By Adam Lashinsky, senior editor-at-large
FORTUNE -- I find myself thinking more and more these days about income inequality. The New York Times published an astounding article Wednesday citing data that shows that America's top 10% of breadwinners had the largest share of overall wealth (more than 50%) since such stats were first collected. This includes the era of extreme inequality before the Great Depression.
There is no shortage of data points about the problem. Fortune managing editor Andy Serwer focused on inequality in his editor's desk essay recently. In the interest of fairness, he cited the crazy school of thought that it doesn't really matter how few people hold all the wealth; everyone else can still be happy. Serwer (my boss) rejected this nonsensical line of reasoning. So do I. (Andy's fine essay is behind Fortune's pay wall. You'll have to share a little bit of your wealth with us to read it. It's worth it.)
This summer, I read George Packer's gripping, if ultimately unsatisfying, book, The Unwinding, an often heartbreaking description of the plight of the have-nots. I was interested in Packer's book partly because of his description in the New Yorker of a Silicon Valley culture that is so focused on money that it sees value in little else, including the merits of good government, or even making products that improve society.
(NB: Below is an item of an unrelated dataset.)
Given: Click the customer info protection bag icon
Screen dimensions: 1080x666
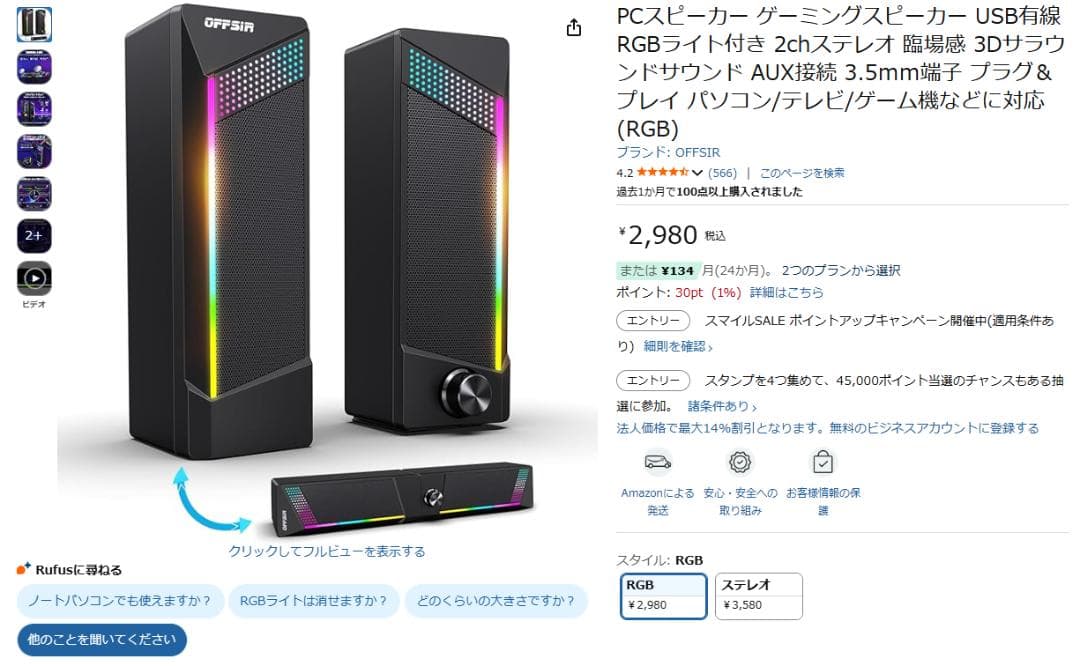Looking at the screenshot, I should click(823, 461).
When it comes to what to do, however, no one seems to have any good suggestions. California seems poised to raise its minimum wage. That's probably a worthy effort, but it won't change the underlying problem. We've already dramatically raised taxes, a topic Treasury Secretary Jacob Lew addressed in my interview with him last month in California. This too is merely an incremental step toward equality. Most people who've thought about this agree that improving education is a key to solving the problem. No quick fixes there.
The irony here, when you dig into the data, is that stock market wealth is the primary explanation for inequality. I find that ironic because broad participation in the stock market was supposed to be the salvation of the American middle class. That's the message the mutual fund industry sold us, for example, before all that went to hell. My pal and former colleague Joe Nocera, now at the New York Times, literally wrote the book on what a great thing it was that more people were going to be able to participate in the stock market, once the preserve of rich folks. (Hey Joe: How about riding this one hard?)
I'm not ending this little screed with a solution. I am asking the question: What should we do?